Showing posts with label erotic novels. Show all posts
Showing posts with label erotic novels. Show all posts

Saturday, June 18, 2016

Preserve or Rebuild?

by Jean Roberta

Like Sacchi and Lisabet (and possibly others here), I’ve been writing erotica for long enough to notice that some of my earlier work could benefit from some revision.

Actually, some of my earlier work now looks like historical fiction, and when/if I give it a makeover, I’ll have to decide whether to bring it up to date or to preserve its period flavour.

Here is the opening scene from my out-of-print novel, Prairie Gothic, completed in 1998 and e-published in 2002:

The ugly concrete building in the warehouse district looked deserted, and it wore no sign of any kind. If Kelly hadn't seen glimmers of light from between the shutters at the windows and heard the bass thump of recorded music, she would have thought the address in the newspaper was a misprint.
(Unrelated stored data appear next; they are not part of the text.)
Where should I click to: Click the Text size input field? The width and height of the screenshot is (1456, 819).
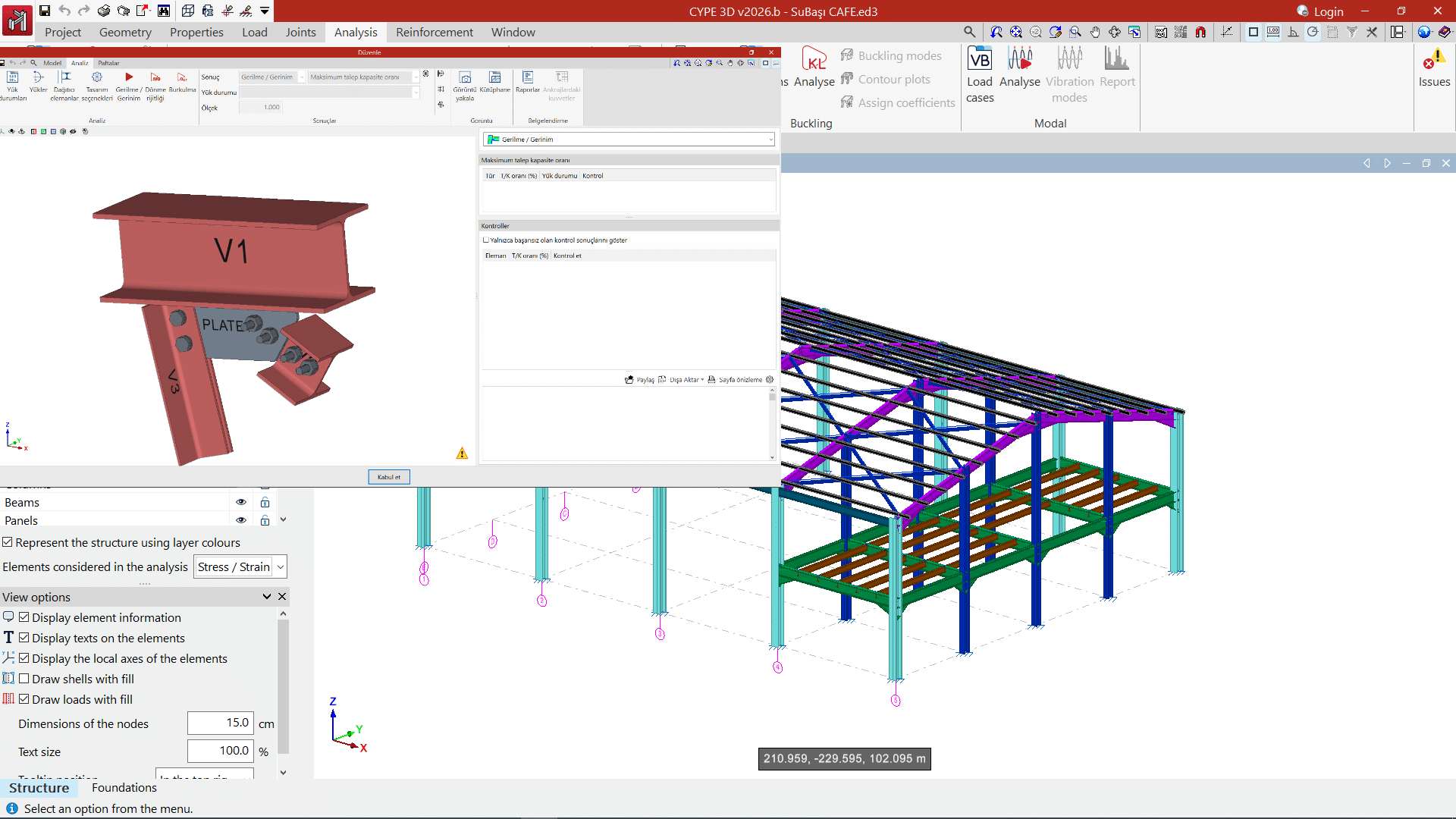click(220, 751)
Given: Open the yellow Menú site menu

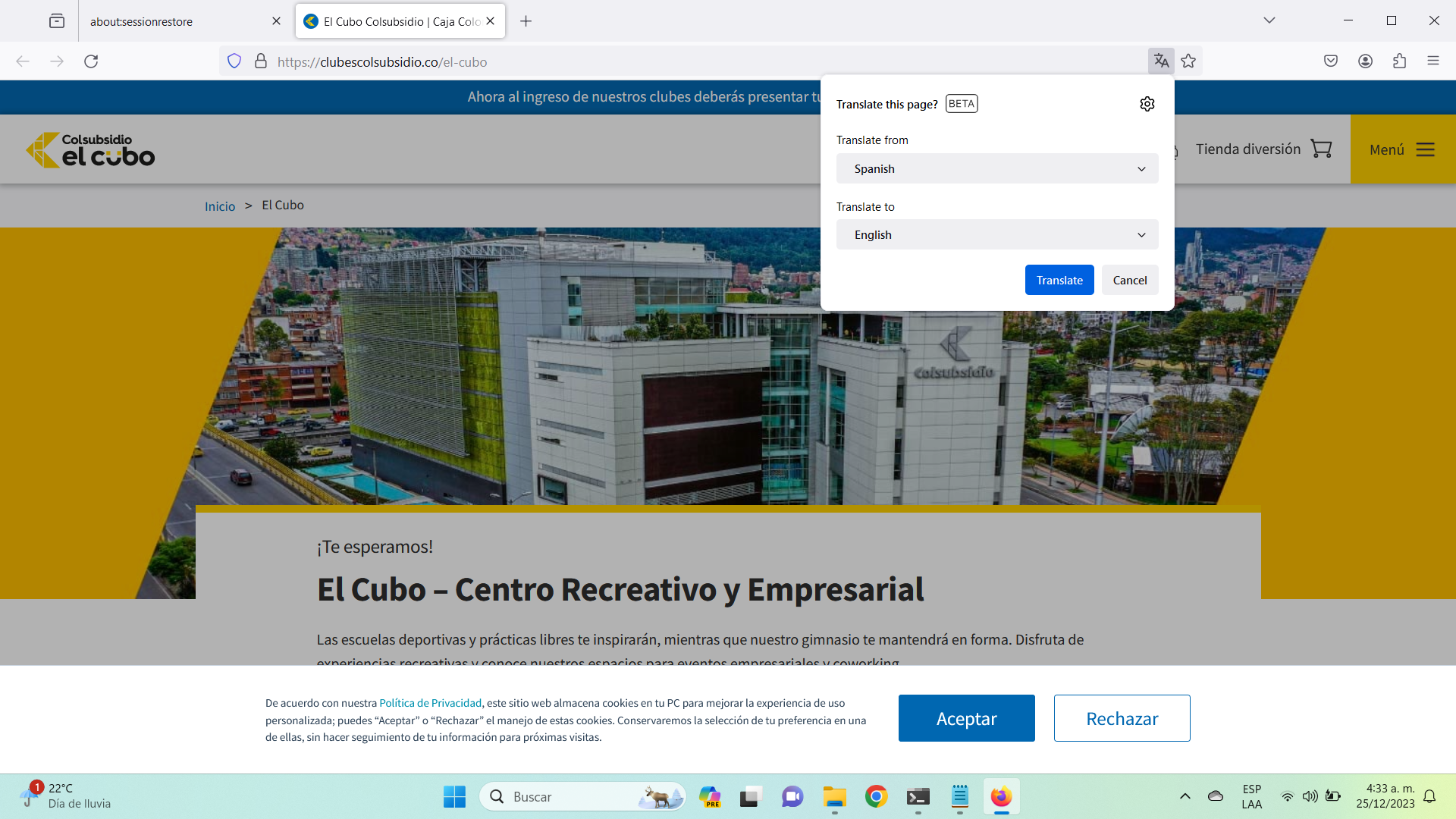Looking at the screenshot, I should tap(1402, 149).
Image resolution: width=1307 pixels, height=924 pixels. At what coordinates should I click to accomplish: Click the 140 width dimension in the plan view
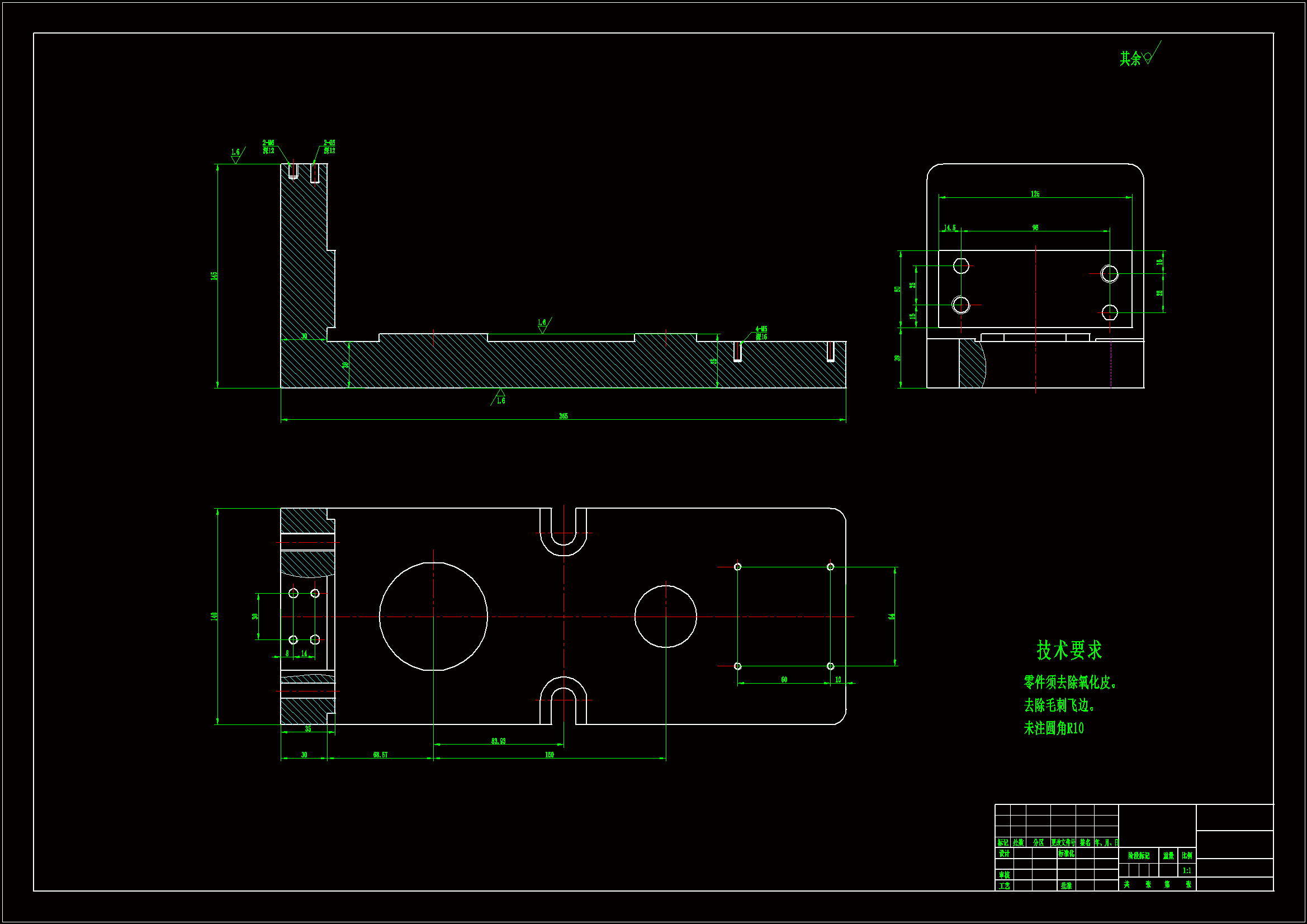(x=214, y=616)
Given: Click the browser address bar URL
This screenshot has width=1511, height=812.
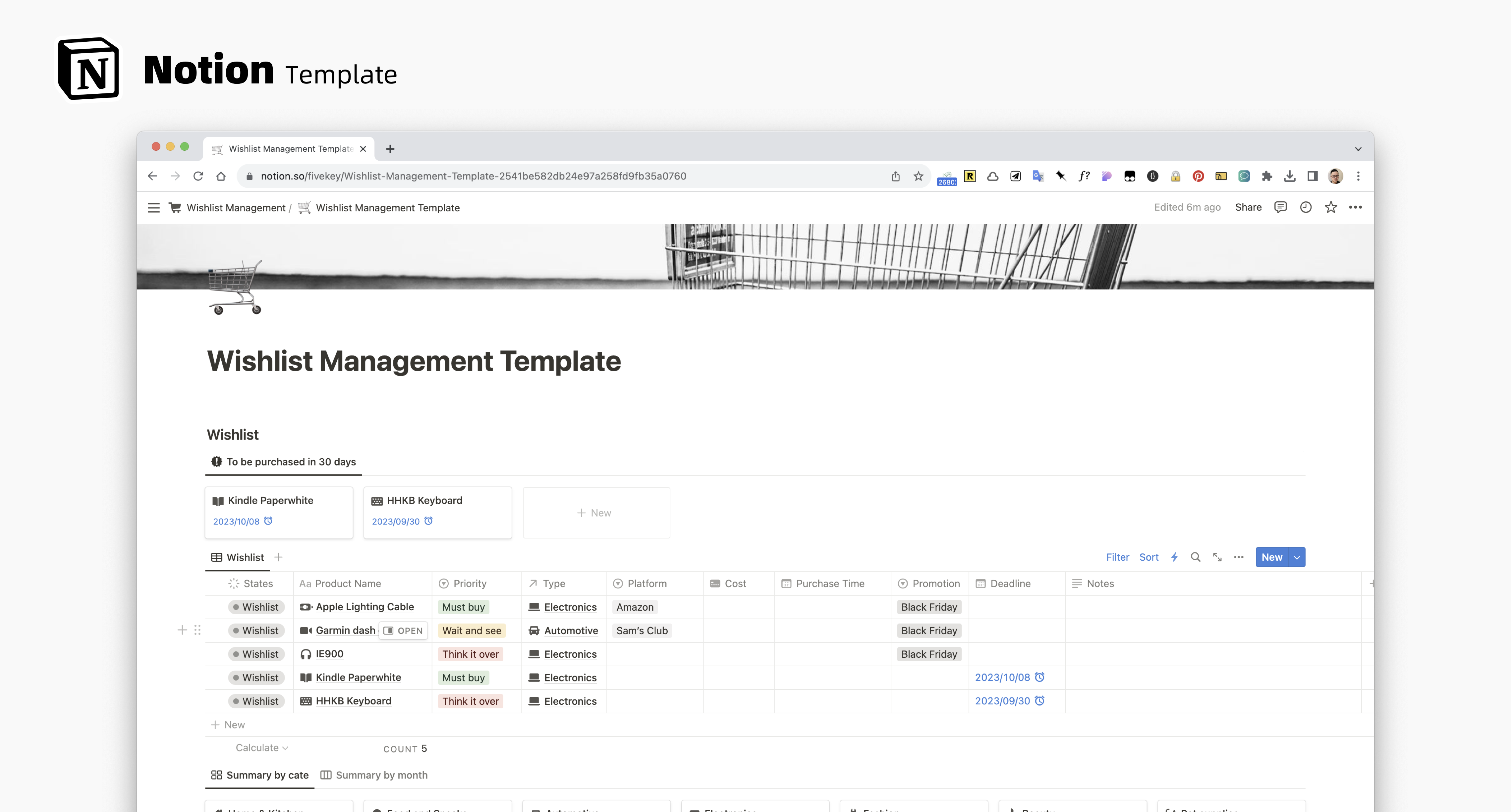Looking at the screenshot, I should [473, 176].
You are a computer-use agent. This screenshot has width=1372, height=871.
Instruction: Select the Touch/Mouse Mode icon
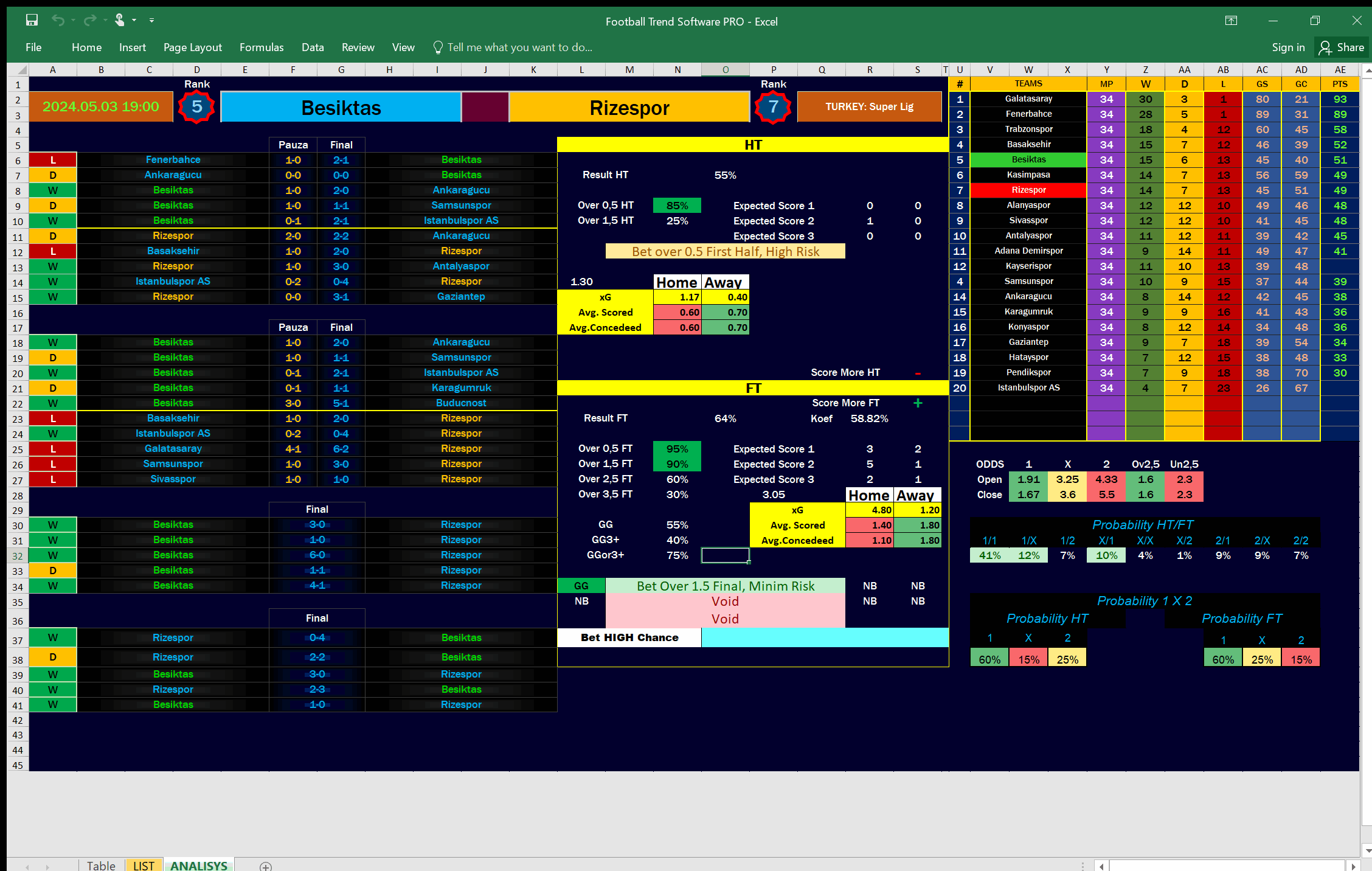pyautogui.click(x=120, y=20)
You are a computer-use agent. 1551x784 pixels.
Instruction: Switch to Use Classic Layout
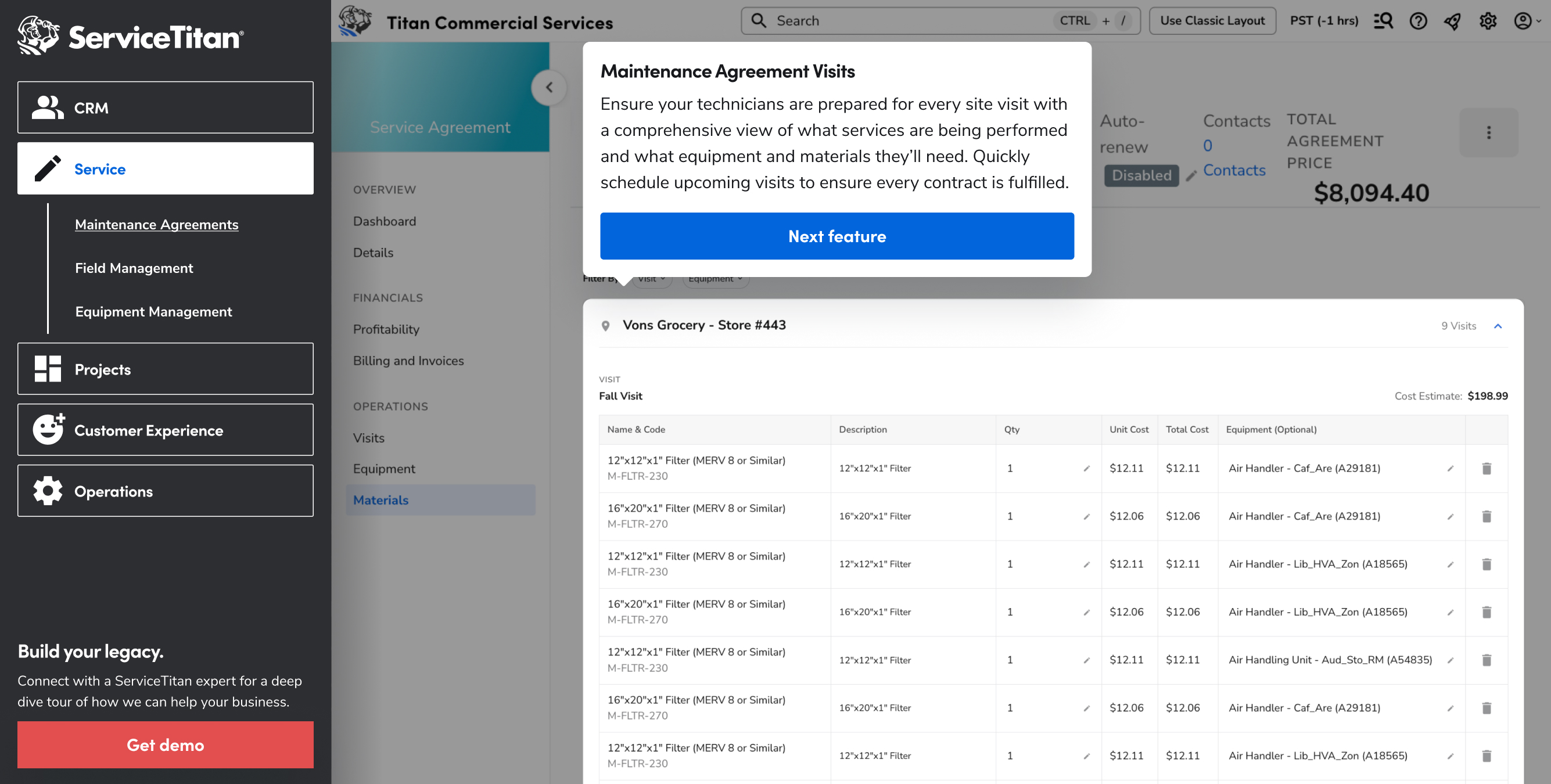(1212, 21)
In her second year of university, the fresh-faced young woman was developing a taste for research. She was learning that you could find out whatever you wanted to know if you looked in the right places. On this breezy spring night, the place she wanted to check out was the Den, more often called the club or the bar by the regulars. It was the only gay bar in town.


As Kelly pulled open the heavy front door, a blast of music hit her in the face, carrying the smell of beer and cigarettes. A spasm of anxiety made her breathe faster, and she wondered again how smart it was for her to come here alone. Bars didn't attract her as a rule. Booze and guys usually lost their appeal for her by the end of an evening, and hanging out with a horde of increasingly drunk and loud fellow students seemed like a waste of time to her.

However, the girl craved adventure. She hoped that this bar would be more like a decadent jazz club in Berlin in the 1930s than any of the hangouts she knew. She believed that she could best explore this exotic milieu without the burden of anyone else's fears or desires.

Kelly noticed the huge area in the wall of the entranceway where the plaster had been kicked in during a famous fight. Two months later, it had been badly fixed by a hung-over dyke who claimed to be a drywaller by trade. Since she had donated her time and was currently dating a woman on the board that ran the bar, no one complained openly about the look of the wall.

A very tall, very thin young man asked Kelly for ID, but he looked friendly. Besides, she told herself, she could never be intimidated by a man wearing lipstick and mascara, even if he did apply them better than she could.

The interior of the bar was so dark and smoky that it took a minute for the young woman to notice the eyes watching her. A young man in tight leather pants turned from the cigarette machine to look over the newcomer. Once his cool gaze had skimmed over her breasts, his narrow hips swivelled back toward the faded jeans of a much older, heavy-set man who stood beside him like a guard dog protecting his turf. Both men radiated a sensuality that Kelly had rarely noticed in males, and she felt strangely miffed by their indifference to her. She remembered wishing that guys would leave her alone. In this place, she thought, they just might.

A squarely-built woman with sand-coloured hair turning to grey watched Kelly without turning her head. She took in the young woman's short, shiny brown hair, her dark-framed glasses, the big shirt that couldn't hide her small, perky breasts, and the girlish hips under loose black pants. Pat, the older dyke, took another drag on her cigarette. Her blue eyes sparkled.

Kelly felt conspicuously tall, as she usually did in a new place. As she strode toward the bar, she noticed an adjoining room where two women of about her own age were playing pool. One was a graceful, fine-boned native woman with waist-length hair that twitched behind her like a tail. The other was a plump, joking blonde whose laughter sounded like gunfire. A slim girl with red hair watched the game and gave advice to the players. Feeling very alone, Kelly thought of approaching this group and asking to join their game, even though her pool-playing was far from impressive.

"Kelly!" squealed the tenor voice of a short boy with a lively face and mouse-coloured hair that fell in his eyes. "It's Neil." Kelly didn't need to be told who he was. The sight of her classmate looked to her like a sign from the Goddess.

Following Neil to his table, Kelly felt both disappointed and hopeful. She had come here to meet women, not men, but she hoped that little Neil, the class clown, could serve as her guide to this culture, like Beatrice guiding Dante through the underworld.


This scene was loosely based on my first venture into the local gay bar in 1982. So much has changed since then! Now, LGBT watering-holes are clearly marked with signs, and the regulars don’t feel like outlaws – unless they are smokers, in which case they have to practise their perverse habit outdoors, regardless of the weather.

I’m unreasonably fond of this novel, especially because it captures a moment in time that will never come again. If I don’t bring it up to date, though, I’ll have to play up its retro qualities. I don’t want to leave it mouldering in my "Documents."

So when my year-long break from teaching starts on July 1, I’ll have a look at all my orphan pieces, including this one, and decide what to do with them.